(Stored data)
# # # #

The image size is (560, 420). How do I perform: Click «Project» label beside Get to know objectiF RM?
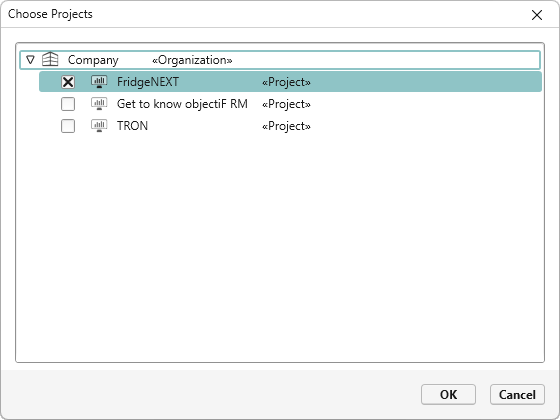point(286,104)
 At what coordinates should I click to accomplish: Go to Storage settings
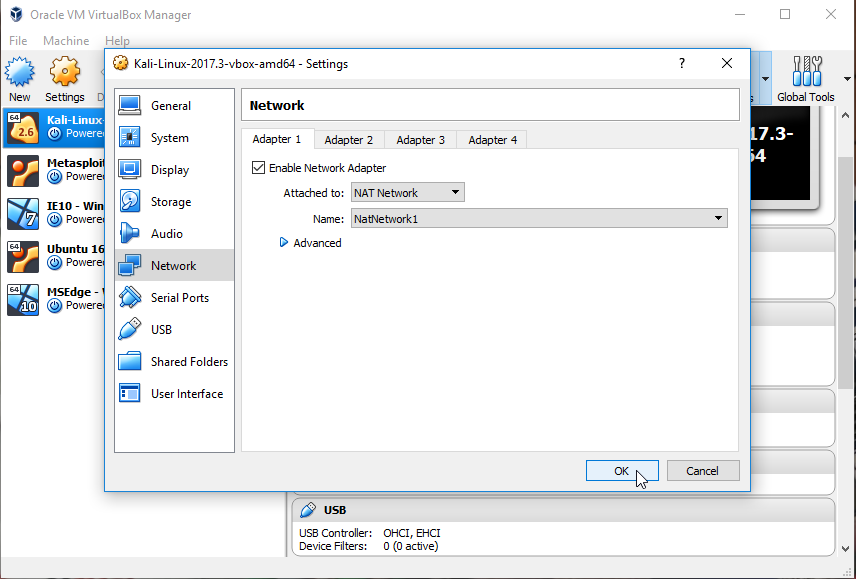174,202
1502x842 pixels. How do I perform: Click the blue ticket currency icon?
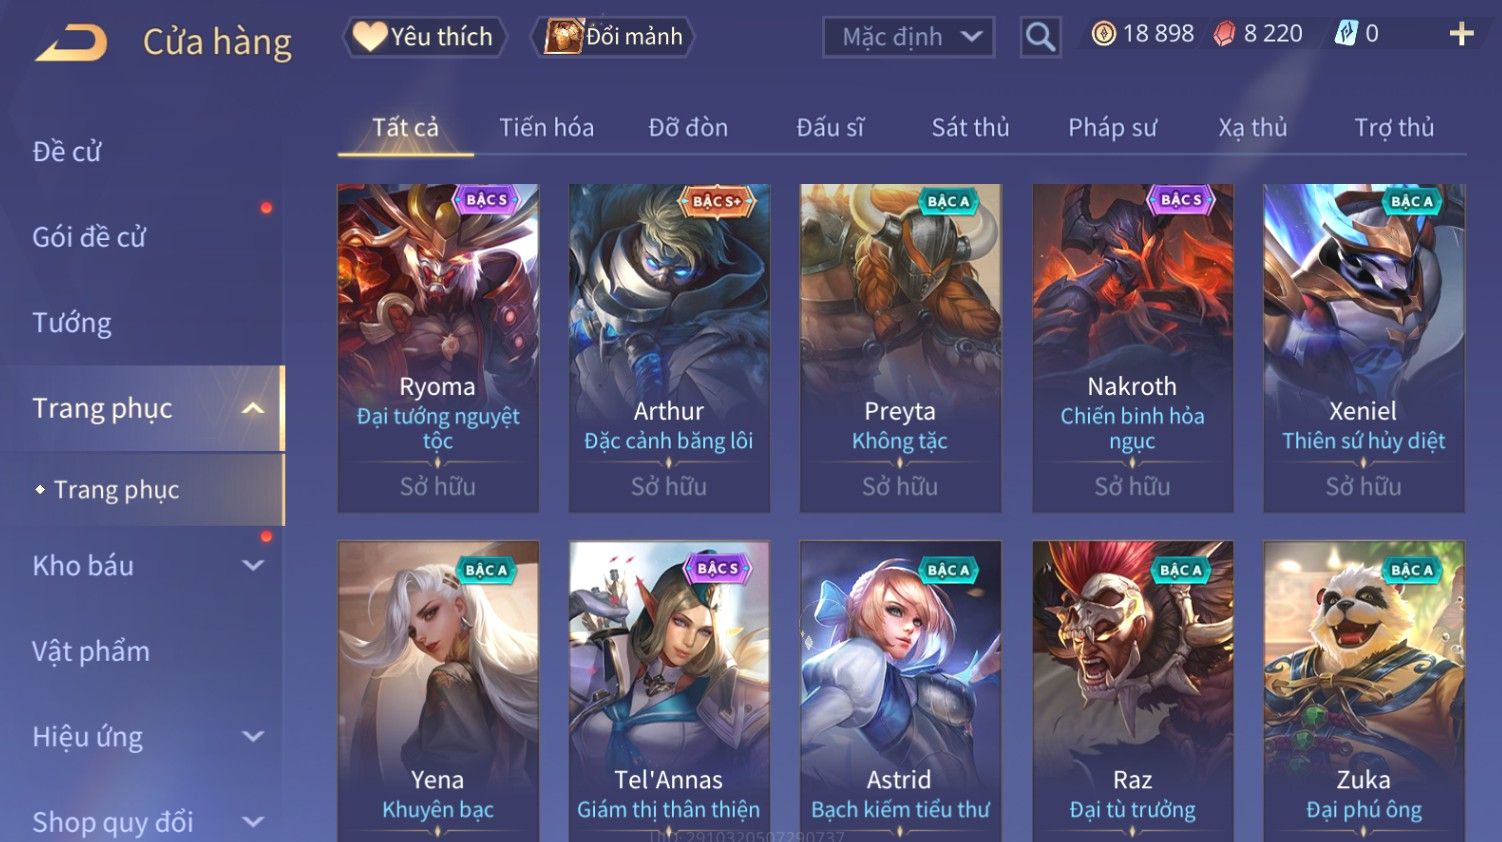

# # # #

- _WHAT THE EXERCISE ASKS_
Copy out all the data above exactly, minus the images.

- _RESULT OF THIS TASK_
The image size is (560, 420). How do I perform: Click «Project» label beside Get to know objectiF RM?
point(286,104)
 At what coordinates should I click to accomplish: Go to Storage settings
174,202
1502x842 pixels. How do I perform: Click the blue ticket currency icon?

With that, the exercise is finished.